── Extrait fourni ──
Mu Qi (1210-1275) ou Mu Chi, moine chinois (appelé Mokkei au Japon) est l’un des principaux représentants de l’école de peinture chinoise Chan très appréciée des Shoguns Ashikaga. Il est l’auteur de la peinture ci-dessous en noir et encre bleue sur papier, aujourd’hui conservée au Daitoku-ji de Kyōto, titrée : Six kakis.

 

L’un au centre, noir, est entouré de trois kakis de couleur grise, et deux autres kakis plus extérieurs en blanc.  Considérant la composition des kakis dans son ensemble, on va du centre foncé/noir puis on passe à une zone grise intermédiaire pour arriver à la périphérie claire/blanche. Le passage des couleurs du kaki au centre noir en passant par les trois kakis gris pour arriver aux deux kakis blancs en périphérie symbolise les règles de la Nature, chères au taoïsme, concernant la croissance des plantes.

Autrement dit, des concepts équivalents peuvent être convoqués :

Le centre du dessin est noir ou foncé, lourd, vieux ou ouvert.  Si ce sont des fleurs, on dirait dense/épais.

– La périphérie se caractérise par des termes opposés : blanc ou clair, léger, jeune ou fermé et si ce sont des fleurs :  clairsemé/aminci.
───
── Données enregistrées ──
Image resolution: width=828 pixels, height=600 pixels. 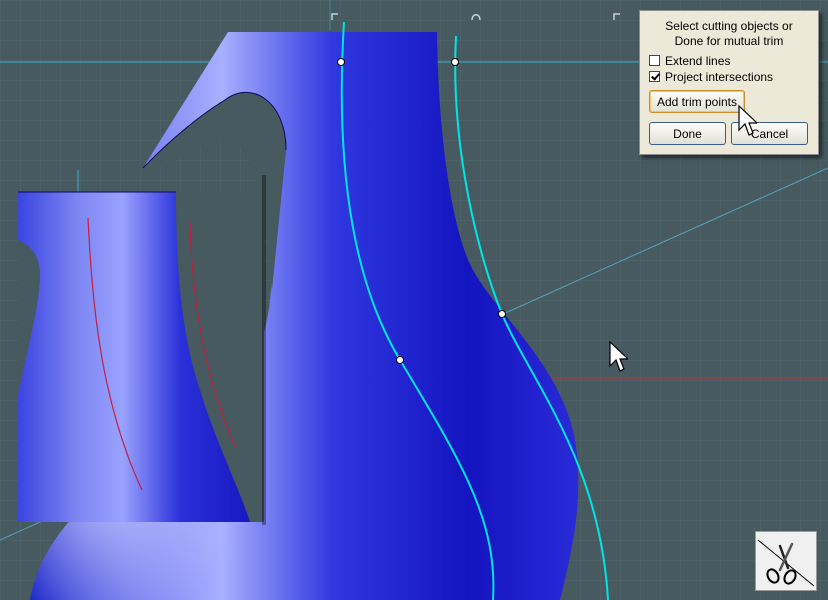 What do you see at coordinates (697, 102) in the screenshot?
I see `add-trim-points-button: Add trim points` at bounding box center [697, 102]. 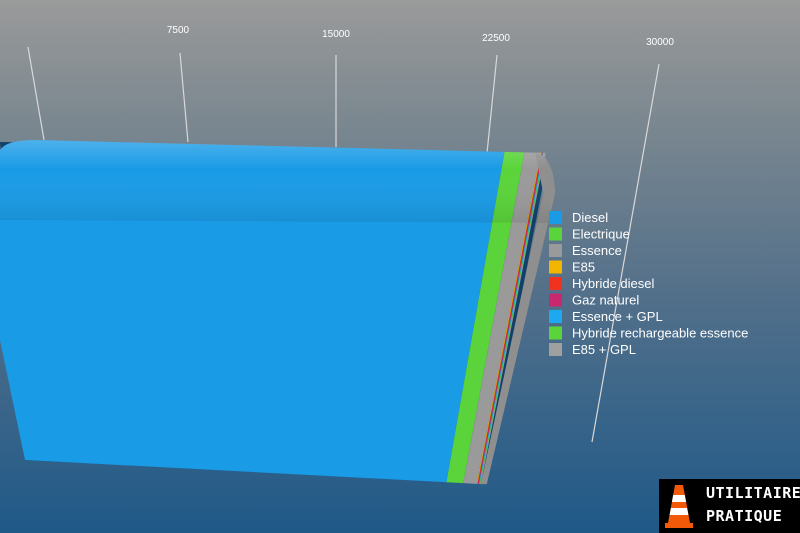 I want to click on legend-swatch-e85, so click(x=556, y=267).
───
── Données enregistrées ──
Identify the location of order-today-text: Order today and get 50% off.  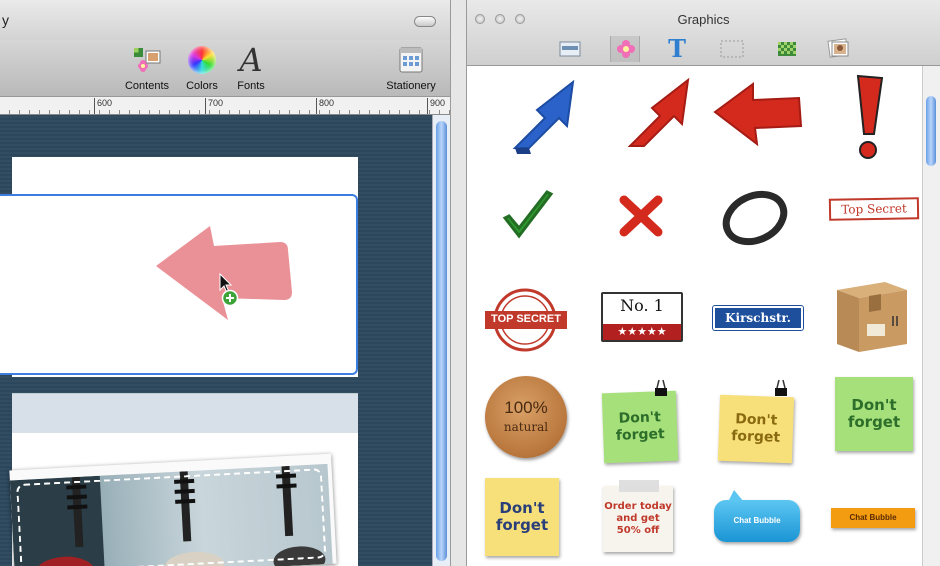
───
▶ _Consignes de travail_:
**A.** Comment traduire en anglais cette phrase de l'extrait sur les Six kakis de Mu Qi : « L’un au centre, noir, est entouré de trois kakis de couleur grise, et deux autres kakis plus extérieurs en blanc. » ?
**B.** Prolongez l'extrait sur les Six kakis de Mu Qi après sa dernière phrase.
Les lignes ne jouent aucun rôle dans ce travail.

▶ _Liste des réponses_:
**A.** The one in the center, black, is surrounded by three gray persimmons, and two other persimmons farther out are in white.

**B.**
Entre le centre et la partie externe, le tableau se caractérise par des termes de transition : entre noir-blanc, lourd-léger, vieux-jeune, ……..

 

Ces caractéristiques sont visibles, par exemple, dans ce buisson :

– Le centre est plus épais, plus dense, plus «sombre» et «optiquement lourd», au regard de sa périphérie qui est plus mince, «claire» et «optiquement légère».

– Au centre du buisson, les fleurs sont «plus âgées», à un stade d’ouverture plus avancée, que celles en périphérie «jeunes» et encore fermées.

 

 

 

Le même concept de couleur qui va du foncé au centre au clair en périphérie, exprimé dans la peinture de Mu Qi se retrouve dans ces roses, dans l’agencement de la nourriture avec l’élément le plus foncé au centre et dans les deux dessins avec des chiens et des lapins de Maruma Ōkyo (1733-1795).

 

 

 

 

Les compositions d’Ikebana, depuis ses premières formes codifiées Tatebana/Rikka, ont été construites en respectant ces règles visibles dans la nature. La référence à la conception du dessin des six kakis de Mu Qi aide l’ikebaniste Ohara à prendre des décisions pendant son arrangement.

Nous retrouvons encore fréquemment ces notions aujourd’hui dans les règles de composition des styles traditionnels (mais parfois aussi à ceux plus actuels) : sombre au centre, clair en périphérie.

 

Dans ces deux Moribana, la bande couleur au centre de la composition est plus foncée que les groupes Shu-shi-Fuku-shi et Kyaku-shi, groupes à la périphérie de la composition © École Ohara.

 

 

 

Dans ce Hana-isho, Narabu-katachi, la couleur de la fleur Shu-shi avec ses Chukan-shi (auxiliaires) au centre de la composition est plus foncée que les fleurs des groupe Fuku-shi et Kyaku-shi (à la périphérique dans la composition).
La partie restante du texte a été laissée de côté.